With regards to the guidance provided in the specification, the Applicant offers Examples 1-3. In Example 1, the Applicant demonstrates that HCT116 cells can be loaded with siRNA against an antibiotic resistance gene (gentamicin resistance) which can be packaged into extracellular vesicles (EVs). The EVs were harvested and cultured in high saturation (100 EVs per CFU of E coli) with E coli cells which were transformed with a plasmid containing the gentamicin resistance gene. After culturing, E coli cells were plated, where growth was inhibited in E. coli cells which were grown with EVs containing siRNA against the gentamicin resistance gene (see Example 1, pages 33-34). A similar experiment was performed in Example 1 where GFP was targeted and diminished fluorescence was observed in E coli cells that were co-cultured with EVs containing siRNA against the GFP gene.

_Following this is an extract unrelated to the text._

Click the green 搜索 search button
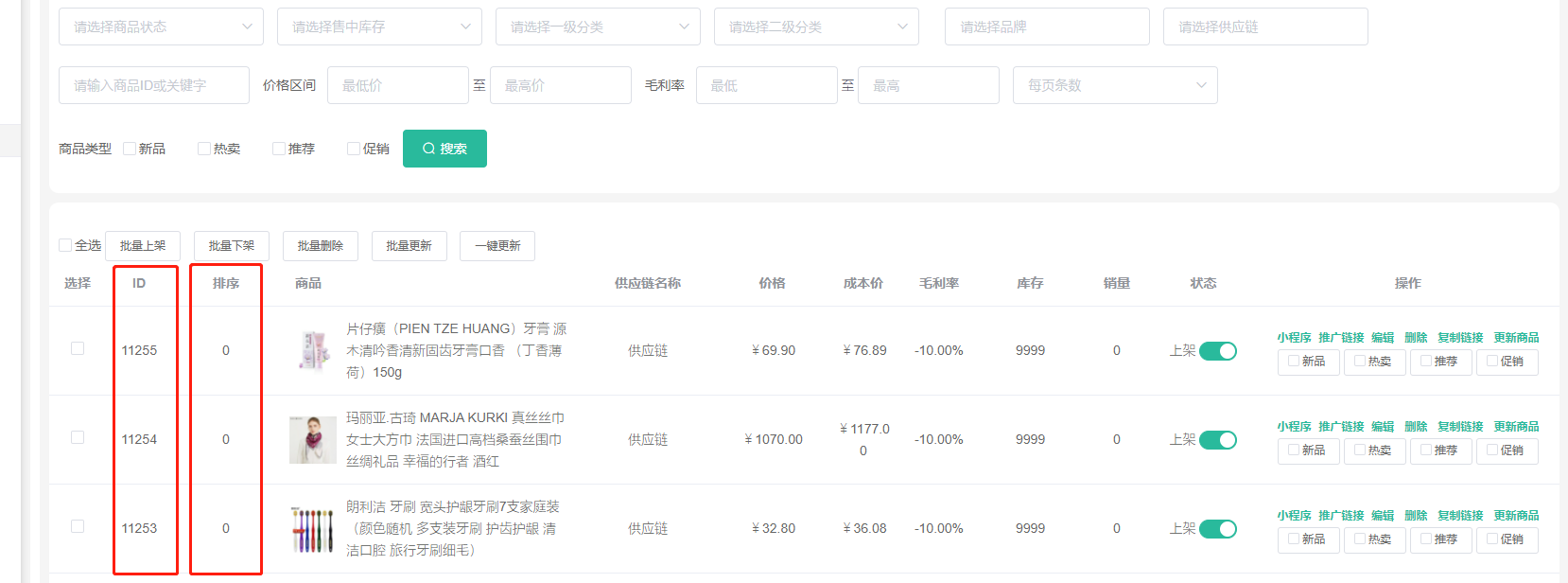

Example 2 provides data and experiments which focus on human mucosal biofilms and host interactions with said biofilms via altered mRNA and microRNA during cancer (see pages 36-52). While Example 2 provides transcriptomic data relating changes to bacterial gene expression and host gene expression, and its relation to mRNA and microRNA, Example 2 does not reduce to practice a method of delivering inhibitory nucleic acids to prokaryotes via mammalian EVs, and is therefore only a prophetic or speculative example.
Example 3 is similar to Example 1 in that it is also an in vitro experiment where E coli cells are cultured with mammalian EVs loaded with siRNA which targets a flagellar protein endogenous to E coli (see pages 52-53). E coli cells were cultured with a high saturation of EVs loaded with siRNA against the flagellar protein (100 EVs per 1 CFU of E. coli). Example 3 shows that mRNA expression was inhibited in E. coli cells cultured with EVs loaded with siRNA against the flagellar protein but not in the random siRNA control (see Example 3, pages 52-53).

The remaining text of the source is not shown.